Hautes-Cagnes and Cars Don’t Mix

By | Category: Travel destinations

Nice, Antibes, Juan-les-Pins and Cannes are well-known by British visitors to the French Riviera but there are some gems to be found by moving away from the big cities. Take Hautes-Cagnes for example.
Because it sits on the top of a hill and has a walled fortress to protect it, Hautes-Cagnes seems to be a village within a village. It is difficult to take a car up to the top, most preferring to leave it in the car park half way up and walk the last quarter mile mile or so. But if you are not so agile, some of the hotels run a connection service. But their vehicles aren’t large. They have to navigate the lanes (that’s a better word than roads) which are narrow and small. Larger vehicles have to drive carefully and there are examples of ripped off wing mirrors. That deters some visitors but the brave are rewarded with a village reminiscent of the past rather than the future.

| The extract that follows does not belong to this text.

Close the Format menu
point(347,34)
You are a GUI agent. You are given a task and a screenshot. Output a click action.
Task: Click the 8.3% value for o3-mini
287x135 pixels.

Established in the thirteenth century, the castle, now known as the Chateau Grimaldi, was extensively converted by Jean Henri Grimaldi (the same family that provides the princes of Monaco) in the early part of the seventeenth century. Now it’s a museum and provides spectacular views over Cagnes-sur-Mer below and the Mediterranean. In truth though the views from anywhere at the top where you have a clear view are just as good. Today this district has over 12 hotels ranging from Le Cagnard with its Michelin starred restaurant and hand painted panel roof which draws back up to reveal the evening sky to two star premises tucked away up steep paths. And Le Black Cat, the jazz club/eatery connected to the Grimaldi Hotel is worth an evening’s visit. There are restaurants ranging from pizzeria to bistros and the best that you’ll find anywhere. Down in Cagnes-sur-Mer there are even more but most importantly there is a thriving market where you can buy a wide assortment of bread, cheeses, fruit, vegetables as well as meat and fish, ideal for daily trips or if you cook your own.
At one stage the area was referred to as the Montmartre of the French Riviera because of its links to artists and musicians. Renoir lived here from the turn of the twentieth century until his death and his house, now a museum is nearby.
To get there, BA and easyjet have flights to Nice, the nearest airport, which is about 9 miles away. You can take a taxi but it will be pricey. The local bus service is cheap and convenient and will cost a fraction of the taxi fare. That will take you to Cagnes-sur-Mer where the free bus goes every 15 minutes up most of the way to the top.